Speeding up helm dependency build
When working with Helm you may find yourself using helm dependency build
.
This will resolve chart dependencies from scratch. It places the resulting packages in charts/
and generates a lockfile to boot.
I’ve noticed it can be particularly slow, and so went about some sleuthing.
Test setup
I’m using helm 3 (3.4.2) at the moment, however this behaviour has been around for some time. I’m using a fresh install of helm with no extra repositories defined (this is important).

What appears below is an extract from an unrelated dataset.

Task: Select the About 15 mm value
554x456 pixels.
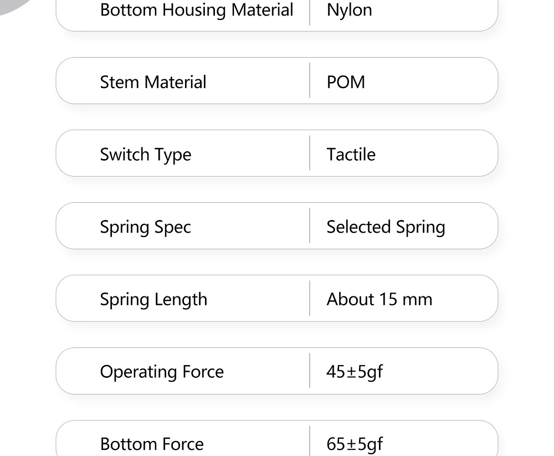Action: (x=379, y=299)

Let’s setup our test case. We create a barebones chart with a single dependency. For simplicity, let’s use the archived stable repository.
apiVersion: v2
name: foo
description: A Helm chart for Kubernetes
type: application
version: 0.1.0
appVersion: 1.16.0
dependencies:
- name: rabbitmq
repository: https://charts.helm.sh/stable/
version: "^1.0.0"
Now let’s see how helm dependency build
behaves.
➜ foo git:(master) ✗ time ./clean-build
Getting updates for unmanaged Helm repositories...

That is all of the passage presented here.